What’s worse than $6bn Libor fallout? Currency rigging, says top German regulator

17 Jan, 2014 11:01 / Updated 11 years ago

​Germany’s Bafin is the first financial regulator to comment on the Libor rate manipulation scandal which led to $6 billion in fines. President Elke Koenig said manipulating the $5.3 trillion-a-day foreign exchange market is just as bad.

Tampering with currency and precious metals markets is “particularly serious, because such reference values are based - unlike Libor and Euribor - typically on transactions in liquid markets and not on estimates by the banks,” Elke Koenig, the president of Bafin, said in a speech in Frankfurt Wednesday.

Following the Libor-rate scandal, bank practices in setting benchmark currency rates are under intense scrutiny. Salespeople are being accused of fixing special rates for customers with “big orders” over $200 million.

Germany’s biggest bank, Deutsche Bank, has already dismissed currency traders over probes involving alleged forex manipulation.

The investigation kicked off last April when the UK’s Financial Conduct Authority started looking into the forex trading practices of Deutsche Bank, Barclays, Citigroup, Goldman Sachs, HSBC, JPMorgan, Morgan Stanley, Royal Bank of Scotland, Standard Chartered, and UBS. Six other regulators are helping with the worldwide investigation.

“Before Libor, people thought benchmarks could be trusted. Now there’s a presumption that there’s a risk of manipulation. Perhaps manipulation is not the exception but the rule,” Joaquin Almunia, the European Union competition commissioner said, as quoted The Financial Times.

Between 2005-2010, banks manipulated the Libor interbank lending rate by setting it low against the dollar in order to mask their financial problems and look better in the market.

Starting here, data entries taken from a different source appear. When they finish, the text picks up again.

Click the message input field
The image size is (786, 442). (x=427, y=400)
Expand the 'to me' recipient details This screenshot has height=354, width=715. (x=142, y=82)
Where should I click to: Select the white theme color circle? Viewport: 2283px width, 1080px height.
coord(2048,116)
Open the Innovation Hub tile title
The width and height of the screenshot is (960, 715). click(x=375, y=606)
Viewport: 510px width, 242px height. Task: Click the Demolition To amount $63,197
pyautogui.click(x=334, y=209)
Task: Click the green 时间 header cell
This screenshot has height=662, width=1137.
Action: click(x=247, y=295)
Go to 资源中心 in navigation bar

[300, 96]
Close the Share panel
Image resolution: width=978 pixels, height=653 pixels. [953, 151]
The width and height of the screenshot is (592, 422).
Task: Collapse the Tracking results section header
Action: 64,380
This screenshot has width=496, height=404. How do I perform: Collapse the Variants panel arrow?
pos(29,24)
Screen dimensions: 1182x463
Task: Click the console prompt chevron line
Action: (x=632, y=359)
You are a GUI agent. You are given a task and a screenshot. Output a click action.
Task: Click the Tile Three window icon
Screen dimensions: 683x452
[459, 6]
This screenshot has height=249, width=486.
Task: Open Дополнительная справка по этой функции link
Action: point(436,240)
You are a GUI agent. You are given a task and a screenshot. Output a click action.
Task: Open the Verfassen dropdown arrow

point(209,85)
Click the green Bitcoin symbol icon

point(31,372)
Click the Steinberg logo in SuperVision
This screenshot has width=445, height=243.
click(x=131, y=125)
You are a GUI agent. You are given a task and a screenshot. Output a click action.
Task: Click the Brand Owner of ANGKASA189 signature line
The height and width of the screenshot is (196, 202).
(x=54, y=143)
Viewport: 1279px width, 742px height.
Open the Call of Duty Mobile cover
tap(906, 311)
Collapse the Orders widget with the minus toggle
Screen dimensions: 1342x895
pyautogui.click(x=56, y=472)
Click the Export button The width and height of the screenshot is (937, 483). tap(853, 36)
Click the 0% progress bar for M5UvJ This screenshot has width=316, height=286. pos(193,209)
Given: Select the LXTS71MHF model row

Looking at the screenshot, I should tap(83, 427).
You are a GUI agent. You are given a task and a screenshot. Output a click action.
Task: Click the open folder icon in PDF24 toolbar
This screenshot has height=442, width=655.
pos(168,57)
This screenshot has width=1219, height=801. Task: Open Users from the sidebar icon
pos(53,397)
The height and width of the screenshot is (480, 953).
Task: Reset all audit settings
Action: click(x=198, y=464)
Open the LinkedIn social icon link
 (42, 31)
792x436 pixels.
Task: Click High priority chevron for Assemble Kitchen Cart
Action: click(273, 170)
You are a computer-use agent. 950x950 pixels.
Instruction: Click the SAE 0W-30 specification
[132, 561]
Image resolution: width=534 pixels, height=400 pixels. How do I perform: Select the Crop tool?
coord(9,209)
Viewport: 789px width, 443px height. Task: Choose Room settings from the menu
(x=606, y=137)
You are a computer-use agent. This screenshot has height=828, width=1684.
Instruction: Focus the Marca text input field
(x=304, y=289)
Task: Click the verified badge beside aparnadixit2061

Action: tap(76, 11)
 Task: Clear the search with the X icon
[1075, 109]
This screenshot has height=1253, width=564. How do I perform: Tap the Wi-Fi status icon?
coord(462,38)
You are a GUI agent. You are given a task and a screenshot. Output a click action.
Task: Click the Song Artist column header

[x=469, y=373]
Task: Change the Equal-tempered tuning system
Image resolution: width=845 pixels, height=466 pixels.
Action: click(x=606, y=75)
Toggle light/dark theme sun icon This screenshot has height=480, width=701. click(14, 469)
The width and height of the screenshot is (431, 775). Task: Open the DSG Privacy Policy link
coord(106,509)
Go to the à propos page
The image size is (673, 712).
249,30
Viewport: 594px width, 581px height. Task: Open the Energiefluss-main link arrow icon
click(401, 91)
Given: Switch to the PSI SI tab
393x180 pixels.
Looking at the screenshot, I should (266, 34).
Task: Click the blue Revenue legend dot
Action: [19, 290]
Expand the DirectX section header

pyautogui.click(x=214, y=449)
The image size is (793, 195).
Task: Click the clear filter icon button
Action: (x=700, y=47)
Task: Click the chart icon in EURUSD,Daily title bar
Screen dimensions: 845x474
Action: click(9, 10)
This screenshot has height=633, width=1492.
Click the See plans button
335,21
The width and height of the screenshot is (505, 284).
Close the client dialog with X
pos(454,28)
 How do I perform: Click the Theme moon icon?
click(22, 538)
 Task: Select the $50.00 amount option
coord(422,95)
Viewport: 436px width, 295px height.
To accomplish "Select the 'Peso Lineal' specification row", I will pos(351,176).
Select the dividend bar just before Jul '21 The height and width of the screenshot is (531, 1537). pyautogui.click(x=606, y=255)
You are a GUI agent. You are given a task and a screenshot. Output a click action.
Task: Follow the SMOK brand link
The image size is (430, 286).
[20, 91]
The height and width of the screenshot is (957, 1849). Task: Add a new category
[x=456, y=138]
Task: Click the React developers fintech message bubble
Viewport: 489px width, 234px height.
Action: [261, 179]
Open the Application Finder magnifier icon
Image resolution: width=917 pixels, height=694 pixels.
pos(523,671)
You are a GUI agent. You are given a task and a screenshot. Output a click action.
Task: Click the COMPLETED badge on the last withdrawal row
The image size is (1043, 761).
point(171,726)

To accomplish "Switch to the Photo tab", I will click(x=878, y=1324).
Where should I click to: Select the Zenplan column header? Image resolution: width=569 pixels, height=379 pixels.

It is the world's most widely used benchmark for short-term interest rates in the interbank market, and is tied to over $300 trillion in loans, securities, and derivatives.

Libor manipulation has raised questions over other lending rates like the Euribor, WM/Reuters, and the Platts oil benchmark.

Lending institutions have been issued over $6 billion in fines for their manipulation of the Libor rate, which may transfer supervisory hands, possibly to France or an agency like Reuters or Bloomberg.

Barclays, UBS and Royal Bank of Scotland were fined a total of $2.6 billion for manipulating rates.

The European Commission issued record fines of 1.7 billion euro on Citigroup, Deutsche Bank, Royal Bank of Scotland, JPMorgan, Societe Generale, and RP Martin.

Other major banks- Bank of America, Bank of Tokyo, Credit Suisse, and Lloyds Banking are under investigation.

Bank of America, Bank of Tokyo Mitsubishi UFJ, Credit Suisse, Lloyds Banking Group, Rabobank, Royal Bank of Canada, Societe Generale, Norinchukin Bank and West LB have received subpoenas from the US Attorney General over the Libor rigging case.